Cambodia National Rescue Party deputy president Kem Sokha yesterday acknowledged that the party faces an electoral threat from a string of recently established small political parties, as the opposition gathered yesterday to discuss priorities ahead of the 2017 and 2018 elections.
In front of some 150 lawmakers and provincial party officials at Phnom Penh’s Imperial Garden Villa & Hotel, Sokha said the opposition needed to be mindful of the new entrants, differing from past, more dismissive comments from the party.
“New parties will have no chance to win, but we can’t ignore [them]. They won’t win the seats, but they can take our votes,” Sokha said.

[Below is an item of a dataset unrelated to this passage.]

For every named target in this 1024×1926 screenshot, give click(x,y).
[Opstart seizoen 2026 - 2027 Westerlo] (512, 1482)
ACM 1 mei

Four groups have entered the fray this year, including the Beehive Social Democratic Party, resurrected by long-time activist Mam Sonando; the Khmer National Party, founded by ex-CNRP member Lak Sopheap; the Grassroots Democratic Party, built out of the Khmer for Khmer advocacy group; and the Khmer Power Party, formed by dissident Sourn Serey Ratha.
The latter, which emerged from the Khmer People Power Movement, was recently legalised after previously being labelled a terrorist organisation by the government.
Analysts see the move as part of efforts by the government to split the opposition vote. However it wasn’t just external challenges canvassed at yesterday’s seminar.
In a presentation, the party identified several “weaknesses” including poor internal communication, inadequate human resources, splits in overseas fundraising structures and a lack of media access, though the CNRP is currently fundraising to launch its own television station.
A dearth of women was also noted as was the absence of a youth structure. The ruling party, in comparison, controls the strong Union of Youth Federation, headed by the premier’s son Hun Many.
The CNRP will also establish a new media response team, to counter the government’s Press and Quick Reaction Unit, said Sokha.
But looking ahead, CNRP president Sam Rainsy said he was hopeful, provided the new bipartisan National Election Committee ensured free and fair elections.
Rainsy and Sokha listed several policy agenda items including setting up “independent courts” to settle land disputes, helping undocumented Cambodians register with authorities and transferring decision-making powers to local authorities.